No rescue.
Hiking trails carve like arteries into the woods, and I’m free to use any of them, and I have. I’ve wasted entire days out there only to realize it never freaking ends.
Remember The Shining?
Yeah. Exactly like that.
Snow maze optional. Axe murderer probably included.
I cross to the window and stare out. Big, pillowy clouds drifting across a bruised gray-blue stretch of sky.
Other than the groundskeeper, his exhausted wife, and their three kids playing somewhere out on the grounds, there’s no one here.
Just us—and enough electronic security to rival Fort Knox.
Which reminds me.
I flip off camera number three—one of four mounted like smug little gods in every corner of the room.
A knock at the door snaps me out of the spiral.
“Come in.”
The man enters with quiet efficiency, sets the daily flower vase on the nightstand with the reverence of holy offering.
Today’s are peonies. Deep red, nearly black.
Fitting.
“Will you be going anywhere today, miss?”
He knows me so well.
Technically, I can come and go as I want—within a specific radius known only to my captor, while flanked by two guards and him. The grounds keeper. Or maybe house manager is more correct?

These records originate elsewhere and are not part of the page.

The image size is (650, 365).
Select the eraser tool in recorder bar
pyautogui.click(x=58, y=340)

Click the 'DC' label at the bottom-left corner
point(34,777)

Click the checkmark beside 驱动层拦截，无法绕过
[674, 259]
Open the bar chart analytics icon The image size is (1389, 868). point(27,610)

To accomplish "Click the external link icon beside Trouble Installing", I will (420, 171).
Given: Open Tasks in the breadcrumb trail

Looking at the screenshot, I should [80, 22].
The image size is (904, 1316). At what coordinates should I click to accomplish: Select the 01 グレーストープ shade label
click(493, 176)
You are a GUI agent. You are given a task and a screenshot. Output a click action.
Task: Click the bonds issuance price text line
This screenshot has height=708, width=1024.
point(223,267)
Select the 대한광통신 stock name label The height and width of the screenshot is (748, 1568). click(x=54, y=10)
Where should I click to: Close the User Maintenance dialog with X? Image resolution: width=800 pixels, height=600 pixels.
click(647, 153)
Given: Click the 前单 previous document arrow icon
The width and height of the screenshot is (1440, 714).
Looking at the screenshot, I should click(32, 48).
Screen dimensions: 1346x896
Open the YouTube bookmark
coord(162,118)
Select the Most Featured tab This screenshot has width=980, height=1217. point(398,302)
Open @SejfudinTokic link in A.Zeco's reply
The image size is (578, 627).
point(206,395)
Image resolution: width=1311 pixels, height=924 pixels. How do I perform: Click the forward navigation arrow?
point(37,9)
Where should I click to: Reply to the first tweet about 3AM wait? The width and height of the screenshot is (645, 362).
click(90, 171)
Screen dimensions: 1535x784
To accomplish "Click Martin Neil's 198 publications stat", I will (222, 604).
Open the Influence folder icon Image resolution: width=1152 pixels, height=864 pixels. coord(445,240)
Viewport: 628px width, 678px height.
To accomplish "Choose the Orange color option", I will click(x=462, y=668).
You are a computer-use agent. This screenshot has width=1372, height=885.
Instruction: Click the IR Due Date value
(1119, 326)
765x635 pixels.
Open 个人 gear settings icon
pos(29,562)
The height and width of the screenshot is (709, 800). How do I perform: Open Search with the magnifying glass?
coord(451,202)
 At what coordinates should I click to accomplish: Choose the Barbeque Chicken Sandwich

After my eighth escape attempt—maybe my tenth, it’s hard to keep track—and all of them to find Mila, the necklace was… reimagined.
Now?
It’s my own personal ankle monitor.
I cooperate, I get books.
I don’t, I get clouds.
Freedom, gift-wrapped in surveillance.
Fancy.
“I will,” I say. “The same places, please.”
Yes, I say please.
Because unlike my lord-of-darkness captor, I’m not an asshole.
And because his hand is a mess of old burns—twisted flesh and shiny scars, the kind that pulls tight when he grips anything at all—I will be kind.
I don’t need to give him another reason to clench.